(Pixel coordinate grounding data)
______________________________
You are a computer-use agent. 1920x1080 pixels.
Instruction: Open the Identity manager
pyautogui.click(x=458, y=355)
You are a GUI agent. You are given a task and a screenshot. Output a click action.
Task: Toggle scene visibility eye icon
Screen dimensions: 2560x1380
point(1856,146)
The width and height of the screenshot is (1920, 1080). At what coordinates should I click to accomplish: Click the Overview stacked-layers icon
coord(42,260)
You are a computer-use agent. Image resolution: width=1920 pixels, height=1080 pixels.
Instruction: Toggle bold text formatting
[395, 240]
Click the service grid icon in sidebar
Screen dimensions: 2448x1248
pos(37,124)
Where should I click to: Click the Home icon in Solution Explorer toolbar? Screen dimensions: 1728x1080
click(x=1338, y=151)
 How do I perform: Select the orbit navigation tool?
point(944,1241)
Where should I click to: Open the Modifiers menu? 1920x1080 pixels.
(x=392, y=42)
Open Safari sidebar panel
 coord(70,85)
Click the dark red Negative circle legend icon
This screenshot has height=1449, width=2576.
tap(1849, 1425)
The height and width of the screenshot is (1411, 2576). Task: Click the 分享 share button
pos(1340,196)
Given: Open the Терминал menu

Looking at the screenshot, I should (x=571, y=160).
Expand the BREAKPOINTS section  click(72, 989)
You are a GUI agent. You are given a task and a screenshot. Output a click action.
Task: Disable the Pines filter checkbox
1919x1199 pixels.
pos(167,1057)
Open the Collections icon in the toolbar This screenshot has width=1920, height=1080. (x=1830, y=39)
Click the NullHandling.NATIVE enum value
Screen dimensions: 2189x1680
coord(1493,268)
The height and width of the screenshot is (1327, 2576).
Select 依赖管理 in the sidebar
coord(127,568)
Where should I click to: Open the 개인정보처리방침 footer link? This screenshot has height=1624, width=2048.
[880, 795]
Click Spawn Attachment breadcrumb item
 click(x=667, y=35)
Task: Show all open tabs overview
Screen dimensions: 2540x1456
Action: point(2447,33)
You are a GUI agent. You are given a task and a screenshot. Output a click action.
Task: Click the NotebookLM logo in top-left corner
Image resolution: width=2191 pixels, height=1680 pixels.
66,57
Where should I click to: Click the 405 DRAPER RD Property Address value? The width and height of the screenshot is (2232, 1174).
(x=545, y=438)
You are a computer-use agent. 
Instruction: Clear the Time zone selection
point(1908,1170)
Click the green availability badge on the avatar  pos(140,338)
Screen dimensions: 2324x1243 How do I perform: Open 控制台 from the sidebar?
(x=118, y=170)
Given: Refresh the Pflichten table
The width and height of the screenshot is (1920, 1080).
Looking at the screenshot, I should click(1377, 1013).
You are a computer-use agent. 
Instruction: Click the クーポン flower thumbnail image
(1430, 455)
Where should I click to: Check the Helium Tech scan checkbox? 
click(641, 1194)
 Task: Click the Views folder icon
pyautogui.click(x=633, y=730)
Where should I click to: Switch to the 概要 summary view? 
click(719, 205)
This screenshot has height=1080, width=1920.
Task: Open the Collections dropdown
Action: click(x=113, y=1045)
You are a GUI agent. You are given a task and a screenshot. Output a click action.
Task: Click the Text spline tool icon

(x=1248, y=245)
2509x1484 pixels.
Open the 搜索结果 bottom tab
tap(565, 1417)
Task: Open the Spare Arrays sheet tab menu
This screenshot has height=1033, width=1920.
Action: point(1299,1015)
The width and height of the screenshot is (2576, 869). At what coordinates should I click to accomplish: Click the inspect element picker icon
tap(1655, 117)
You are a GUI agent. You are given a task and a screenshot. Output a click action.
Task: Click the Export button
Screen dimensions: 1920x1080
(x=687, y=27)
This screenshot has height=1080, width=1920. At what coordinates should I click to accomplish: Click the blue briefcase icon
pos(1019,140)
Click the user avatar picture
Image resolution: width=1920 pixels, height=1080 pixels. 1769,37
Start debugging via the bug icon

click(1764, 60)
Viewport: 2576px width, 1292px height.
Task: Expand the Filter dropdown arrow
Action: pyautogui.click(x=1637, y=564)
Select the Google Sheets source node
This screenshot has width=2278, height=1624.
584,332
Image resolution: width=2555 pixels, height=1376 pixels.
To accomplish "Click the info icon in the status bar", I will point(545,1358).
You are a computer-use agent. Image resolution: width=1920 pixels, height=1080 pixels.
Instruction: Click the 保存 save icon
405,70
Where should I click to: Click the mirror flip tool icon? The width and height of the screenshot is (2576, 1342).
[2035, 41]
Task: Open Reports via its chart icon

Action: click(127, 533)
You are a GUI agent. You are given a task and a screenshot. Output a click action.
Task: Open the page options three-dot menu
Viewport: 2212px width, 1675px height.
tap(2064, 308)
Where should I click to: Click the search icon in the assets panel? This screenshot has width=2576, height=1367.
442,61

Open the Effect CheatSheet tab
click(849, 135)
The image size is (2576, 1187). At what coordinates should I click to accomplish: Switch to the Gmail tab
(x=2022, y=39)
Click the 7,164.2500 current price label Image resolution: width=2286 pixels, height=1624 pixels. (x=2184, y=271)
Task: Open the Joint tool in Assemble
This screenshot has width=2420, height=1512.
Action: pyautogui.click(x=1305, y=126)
______________________________
→ REQUIRED WORK: Transcribe all the data word for word, as it appears above.

→ ANSWER FOR THIS EXERCISE:
You are a computer-use agent. 1920x1080 pixels.
Instruction: Open the Identity manager
pyautogui.click(x=458, y=355)
You are a GUI agent. You are given a task and a screenshot. Output a click action.
Task: Toggle scene visibility eye icon
Screen dimensions: 2560x1380
point(1856,146)
The width and height of the screenshot is (1920, 1080). At what coordinates should I click to accomplish: Click the Overview stacked-layers icon
coord(42,260)
You are a computer-use agent. Image resolution: width=1920 pixels, height=1080 pixels.
Instruction: Toggle bold text formatting
[395, 240]
Click the service grid icon in sidebar
Screen dimensions: 2448x1248
pos(37,124)
Where should I click to: Click the Home icon in Solution Explorer toolbar? Screen dimensions: 1728x1080
click(x=1338, y=151)
 How do I perform: Select the orbit navigation tool?
point(944,1241)
Where should I click to: Open the Modifiers menu? 1920x1080 pixels.
(x=392, y=42)
Open Safari sidebar panel
 coord(70,85)
Click the dark red Negative circle legend icon
This screenshot has height=1449, width=2576.
tap(1849, 1425)
The height and width of the screenshot is (1411, 2576). Task: Click the 分享 share button
pos(1340,196)
Given: Open the Терминал menu

Looking at the screenshot, I should (x=571, y=160).
Expand the BREAKPOINTS section  click(72, 989)
You are a GUI agent. You are given a task and a screenshot. Output a click action.
Task: Disable the Pines filter checkbox
1919x1199 pixels.
pos(167,1057)
Open the Collections icon in the toolbar This screenshot has width=1920, height=1080. (x=1830, y=39)
Click the NullHandling.NATIVE enum value
Screen dimensions: 2189x1680
coord(1493,268)
The height and width of the screenshot is (1327, 2576).
Select 依赖管理 in the sidebar
coord(127,568)
Where should I click to: Open the 개인정보처리방침 footer link? This screenshot has height=1624, width=2048.
[880, 795]
Click Spawn Attachment breadcrumb item
 click(x=667, y=35)
Task: Show all open tabs overview
Screen dimensions: 2540x1456
Action: point(2447,33)
You are a GUI agent. You are given a task and a screenshot. Output a click action.
Task: Click the NotebookLM logo in top-left corner
Image resolution: width=2191 pixels, height=1680 pixels.
66,57
Where should I click to: Click the 405 DRAPER RD Property Address value? The width and height of the screenshot is (2232, 1174).
(x=545, y=438)
You are a computer-use agent. 
Instruction: Clear the Time zone selection
point(1908,1170)
Click the green availability badge on the avatar  pos(140,338)
Screen dimensions: 2324x1243 How do I perform: Open 控制台 from the sidebar?
(x=118, y=170)
Given: Refresh the Pflichten table
The width and height of the screenshot is (1920, 1080).
Looking at the screenshot, I should click(1377, 1013).
You are a computer-use agent. 
Instruction: Click the クーポン flower thumbnail image
(1430, 455)
Where should I click to: Check the Helium Tech scan checkbox? 
click(641, 1194)
 Task: Click the Views folder icon
pyautogui.click(x=633, y=730)
Where should I click to: Switch to the 概要 summary view? 
click(719, 205)
This screenshot has height=1080, width=1920.
Task: Open the Collections dropdown
Action: click(x=113, y=1045)
You are a GUI agent. You are given a task and a screenshot. Output a click action.
Task: Click the Text spline tool icon

(x=1248, y=245)
2509x1484 pixels.
Open the 搜索结果 bottom tab
tap(565, 1417)
Task: Open the Spare Arrays sheet tab menu
This screenshot has height=1033, width=1920.
Action: point(1299,1015)
The width and height of the screenshot is (2576, 869). At what coordinates should I click to accomplish: Click the inspect element picker icon
tap(1655, 117)
You are a GUI agent. You are given a task and a screenshot. Output a click action.
Task: Click the Export button
Screen dimensions: 1920x1080
(x=687, y=27)
This screenshot has height=1080, width=1920. At what coordinates should I click to accomplish: Click the blue briefcase icon
pos(1019,140)
Click the user avatar picture
Image resolution: width=1920 pixels, height=1080 pixels. 1769,37
Start debugging via the bug icon

click(1764, 60)
Viewport: 2576px width, 1292px height.
Task: Expand the Filter dropdown arrow
Action: pyautogui.click(x=1637, y=564)
Select the Google Sheets source node
This screenshot has width=2278, height=1624.
584,332
Image resolution: width=2555 pixels, height=1376 pixels.
To accomplish "Click the info icon in the status bar", I will point(545,1358).
You are a computer-use agent. Image resolution: width=1920 pixels, height=1080 pixels.
Instruction: Click the 保存 save icon
405,70
Where should I click to: Click the mirror flip tool icon? The width and height of the screenshot is (2576, 1342).
[2035, 41]
Task: Open Reports via its chart icon

Action: click(127, 533)
You are a GUI agent. You are given a task and a screenshot. Output a click action.
Task: Open the page options three-dot menu
Viewport: 2212px width, 1675px height.
tap(2064, 308)
Where should I click to: Click the search icon in the assets panel? This screenshot has width=2576, height=1367.
442,61

Open the Effect CheatSheet tab
click(849, 135)
The image size is (2576, 1187). At what coordinates should I click to accomplish: Switch to the Gmail tab
(x=2022, y=39)
Click the 7,164.2500 current price label Image resolution: width=2286 pixels, height=1624 pixels. (x=2184, y=271)
Task: Open the Joint tool in Assemble
This screenshot has width=2420, height=1512.
Action: pyautogui.click(x=1305, y=126)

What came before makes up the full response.